Le 26 août, un communiqué de l’Élysée exclut que Lucie Castets soit nommée à Matignon au nom de « la stabilité institutionnelle » car ce gouvernement serait immédiatement censuré.
En fait, Macron espérait toujours fracturer le NFP, ou fracturer le PS.
Macron encourageait ainsi les aventures personnelles : Bernard Cazeneuve, ancien membre du PS et éphémère ancien Premier ministre, était sur les rangs. Carole Delga, présidente PS de la région Occitanie, était reçue par Macron le 29 août, Ségolène Royal –craignant qu’on l’ait oubliée –, se disait prête à constituer un « gouvernement d’union républicaine » (avec des ministres de droite), etc.
Au PS, des courants minoritaires reprochaient à Olivier Faure de maintenir son alliance avec le NFP et de boycotter les consultations avec Macron.
Quant à Mélenchon, il continuait à jouer « perso », avec un seul objectif : la présidentielle de 2027.
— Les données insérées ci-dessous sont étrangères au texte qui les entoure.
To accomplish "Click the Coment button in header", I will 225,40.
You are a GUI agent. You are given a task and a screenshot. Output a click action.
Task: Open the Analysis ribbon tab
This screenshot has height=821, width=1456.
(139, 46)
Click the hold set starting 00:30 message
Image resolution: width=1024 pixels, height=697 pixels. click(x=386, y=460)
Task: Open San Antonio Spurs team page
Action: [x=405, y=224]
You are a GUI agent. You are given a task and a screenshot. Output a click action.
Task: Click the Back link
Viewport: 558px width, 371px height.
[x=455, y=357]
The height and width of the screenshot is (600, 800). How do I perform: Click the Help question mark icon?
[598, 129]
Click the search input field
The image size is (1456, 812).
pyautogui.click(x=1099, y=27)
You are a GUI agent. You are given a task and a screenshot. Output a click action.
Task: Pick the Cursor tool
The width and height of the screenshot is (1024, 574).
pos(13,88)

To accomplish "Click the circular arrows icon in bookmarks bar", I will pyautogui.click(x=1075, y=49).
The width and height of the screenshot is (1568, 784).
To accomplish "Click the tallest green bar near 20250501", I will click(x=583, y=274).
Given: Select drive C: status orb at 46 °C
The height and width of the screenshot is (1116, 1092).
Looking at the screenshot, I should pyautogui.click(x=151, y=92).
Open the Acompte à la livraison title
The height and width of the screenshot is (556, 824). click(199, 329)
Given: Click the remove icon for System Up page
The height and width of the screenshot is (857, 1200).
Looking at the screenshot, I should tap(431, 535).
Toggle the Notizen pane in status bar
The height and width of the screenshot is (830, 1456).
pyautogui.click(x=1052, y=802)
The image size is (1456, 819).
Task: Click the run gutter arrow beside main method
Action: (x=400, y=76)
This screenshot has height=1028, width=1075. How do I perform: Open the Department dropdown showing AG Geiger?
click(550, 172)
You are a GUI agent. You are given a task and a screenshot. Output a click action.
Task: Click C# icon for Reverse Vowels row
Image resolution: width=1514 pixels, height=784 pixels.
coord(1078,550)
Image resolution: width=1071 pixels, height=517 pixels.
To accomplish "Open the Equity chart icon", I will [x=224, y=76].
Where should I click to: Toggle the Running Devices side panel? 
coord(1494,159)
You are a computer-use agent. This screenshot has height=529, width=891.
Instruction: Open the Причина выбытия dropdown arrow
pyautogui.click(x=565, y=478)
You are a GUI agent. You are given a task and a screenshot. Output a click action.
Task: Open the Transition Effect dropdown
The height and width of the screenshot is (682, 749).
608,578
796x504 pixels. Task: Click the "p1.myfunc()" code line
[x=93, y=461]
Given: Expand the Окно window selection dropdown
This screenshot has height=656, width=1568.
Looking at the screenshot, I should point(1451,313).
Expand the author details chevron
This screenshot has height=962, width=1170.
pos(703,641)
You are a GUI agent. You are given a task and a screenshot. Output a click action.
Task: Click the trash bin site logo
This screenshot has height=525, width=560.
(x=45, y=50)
Ainsi, le 18 août, Mélenchon et la FI menacent-ils (sans en avoir discuté avec les autres forces du Front populaire) de recourir à l’article 68 pour demander la destitution du Président accusé de « coup de force constitutionnel » et d’« abus de pouvoir ». Cette initiative, qui n’a aucune chance d’aboutir, provoque la colère des trois autres composantes du front populaire, et divise cette alliance alors que c’est un combat uni qui devait être mené par le NFP pour une autre politique, un autre gouvernement. « LFI a le droit de faire de la présidentielle sa priorité, mais ce n’est pas notre choix » s’indigne alors Fabien Roussel (PCF).
Puis, le 27 août, la FI appelle à manifester le 7 septembre contre « le coup de force » d’Emmanuel Macron qui refuse toujours de désigner Lucie Castets comme Première ministre. Le PCF, les Écologistes, le NPA et quelques groupes rejoignent cet appel à manifester. Mais le PS n’appelle pas à manifester. De même quelques fédérations CGT appellent à manifester mais non la confédération.
Un coup de force « inconstitutionnel » ?
L’un des arguments répétés en boucle est que le refus de Macron de désigner Lucie Castets serait un « coup de force » contre la démocratie. Mais quelle démocratie ? Lucie Castets, se réclame de « la logique des institutions » et affirme que « nous empêcher de former un gouvernement revient à dévoyer la logique des institutions de la VeRépublique » (L’Humanité, 28 août).
Des députés issus de la FI (Alexis Corbière, Clémentine Autain…) disent la même chose : « Macron interprète, abuse et bafoue les institutions de la Ve République ».
Bafoue la Ve République ? Une blague ! Macron au contraire utilise pleinement la Constitution gaulliste.
Ainsi, l’exigence de « stabilité institutionnelle » évoquée par l’Élysée renvoie-t-elle à l’article 5 dont la rédaction est extrêmement floue, suffisamment pour permettre à Macron de justifier son refus d’un gouvernement du NFP. Car fondamentalement, la constitution de la Ve République (une constitution bonapartiste bâtarde) n’a rien de démocratique : c’est le président de la République qui nomme le Premier ministre, à charge pour ceux qui refusent son choix de trouver une majorité de députés pour le censurer.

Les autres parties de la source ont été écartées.